Now with years of work nearing completion there is a small but vocal community that opposes the whole multicollateral idea. The opponents scale the whole range from not wanting any collateral except ETH, to not wanting any collateral that is not crypto or not wanting any collateral that is partly centralized or not wanting any collateral that is fiat based or not wanting any collateral based on real world securities. Others again have more philosophical arguments based on governance.

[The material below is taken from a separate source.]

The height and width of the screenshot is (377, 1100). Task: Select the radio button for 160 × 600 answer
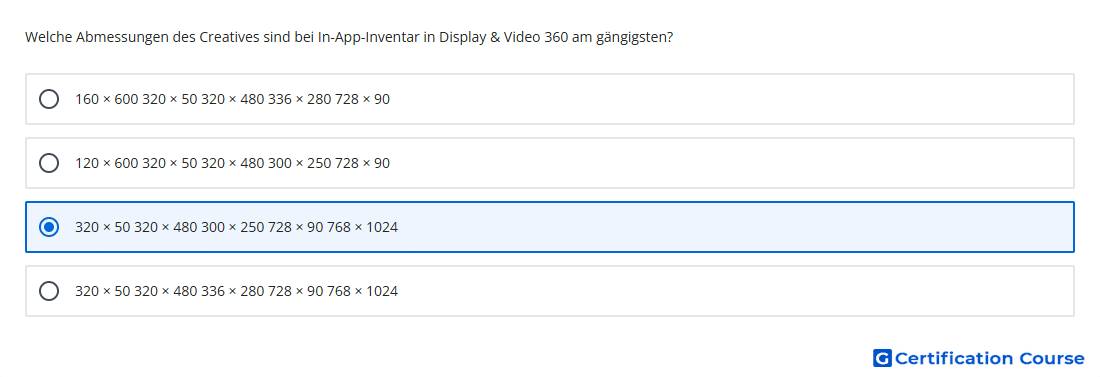(49, 99)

Multicollateral DAI is however based on a vision. That is DAI for everybody, not just a select group of crypto enthusisasts. And the only way for DAI to scale, and I mean really scale, is to allow for as many types and categories of collateral as the system can manage to support. Governance, or rather the evolution of governance, will be absolutely crucial for this to become reality.

Some people feels this is risky, but this is where risk management comes in. There will be setbacks and there will be trouble but we will deal with it within system parameters, learn from the event and move on. People that feel relying on a single crypto currency for collateral is safe just because it has worked for two and a half years have IMHO spent too little time both in crypto and in the real world.

Time in crypto moves at the pace of dog-years where every month is at least a year or two for any other industry. Coinmarketcap is full of also-rans that are still around but without a single developer to push it forward. Death by go-to-zero is the only way that can end. Just go back a couple of years and see how the list of top-10 and top-20 coins have changed. Relying on Ethereum for safety is just fine if you want to dabble in DeFi but utterly superficial for any serious attempt at making a stablecoin capable of being a global force for financial stability.

Within five years from now Maker could be on the Ethereum chain, on another blockchain, on some DLT-type tangle or even be its own chain. The possibilities are multiple and gluing DAI to a single collateral is in my eyes simply not worth any serious consideration.